• [Required task]: Please rewrite every line of the entries below as a numbered list, omitting blank lines. Leave the pictures out of your list.

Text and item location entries
# # # # #

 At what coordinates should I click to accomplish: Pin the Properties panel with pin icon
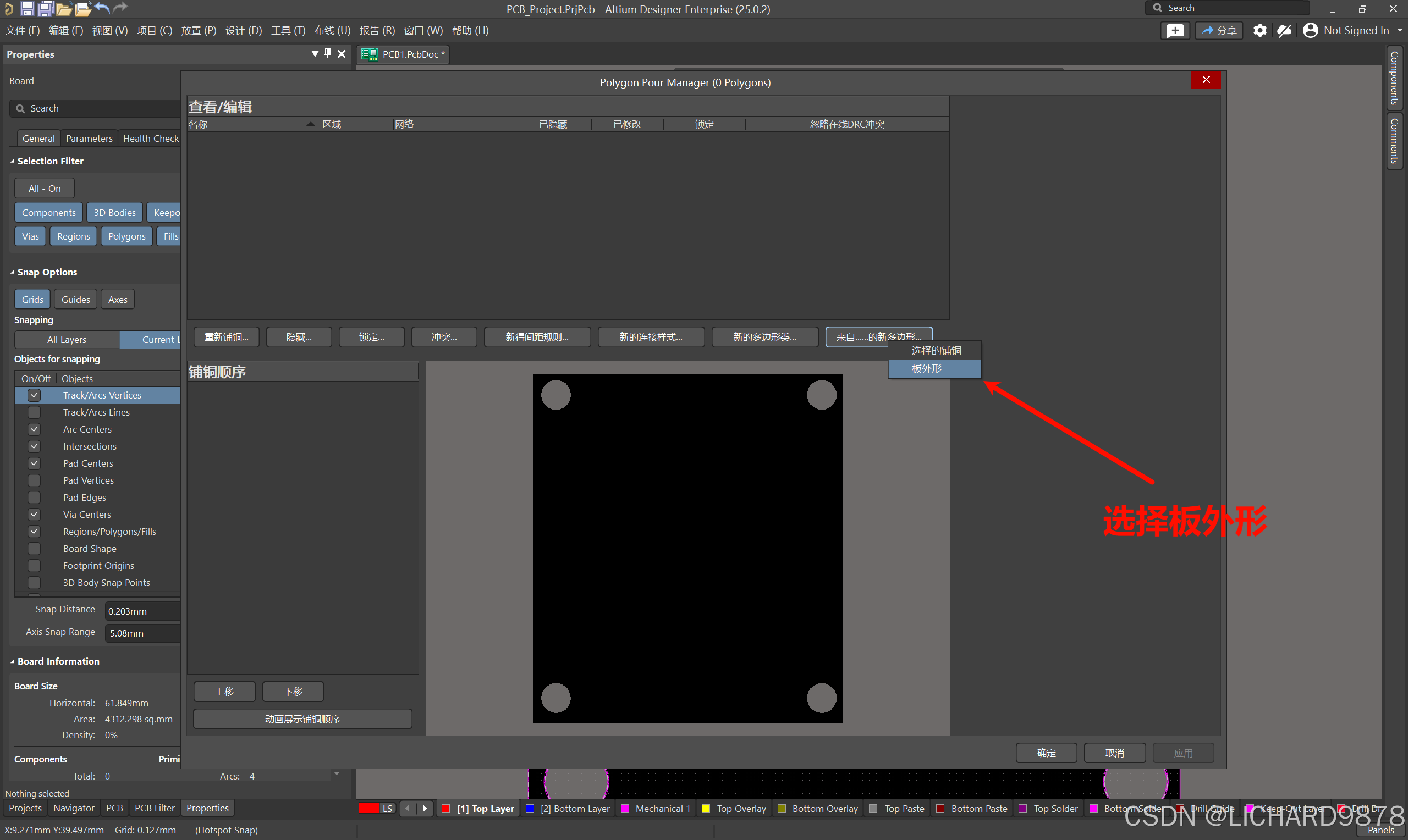click(328, 53)
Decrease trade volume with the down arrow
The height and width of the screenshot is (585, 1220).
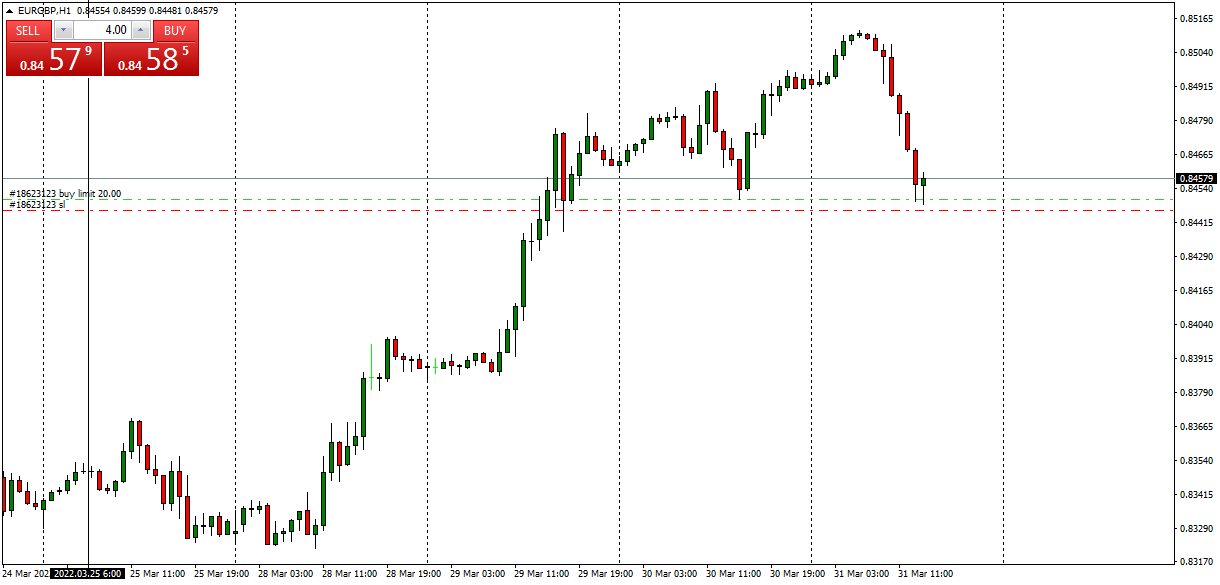(63, 30)
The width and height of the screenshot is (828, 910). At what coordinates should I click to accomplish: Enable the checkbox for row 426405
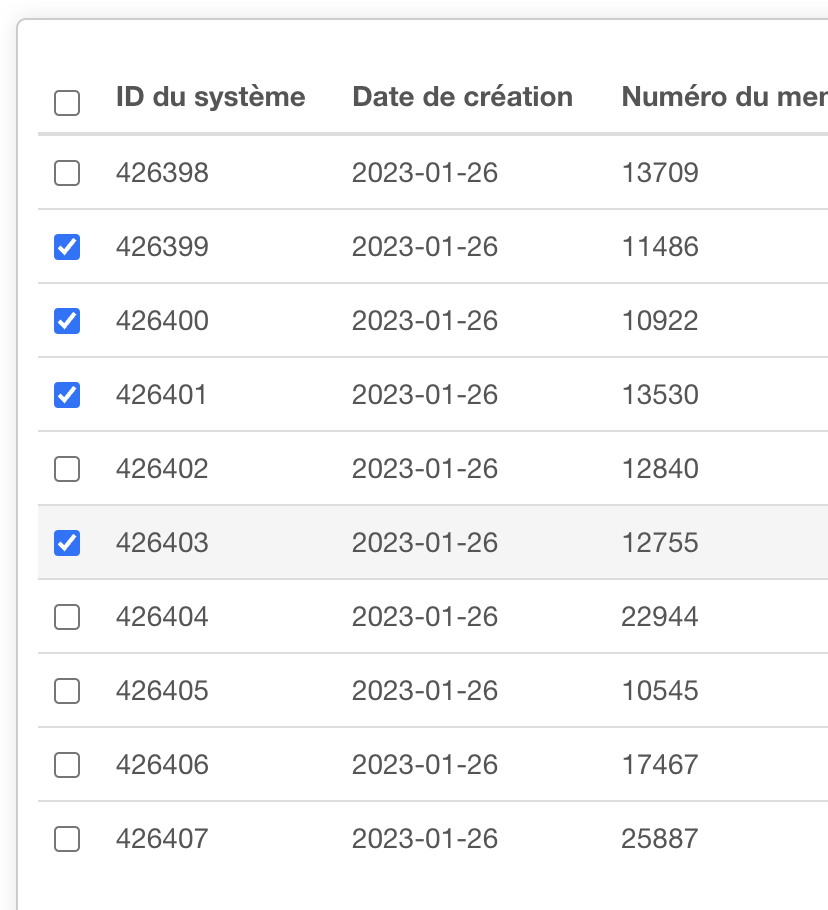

# # # # #

• [Final result]:
1.  At what coordinates should I click to accomplish: Pin the Properties panel with pin icon
2. click(328, 53)
3. Decrease trade volume with the down arrow
4. The height and width of the screenshot is (585, 1220).
5. (63, 30)
6. The width and height of the screenshot is (828, 910). At what coordinates should I click to accomplish: Enable the checkbox for row 426405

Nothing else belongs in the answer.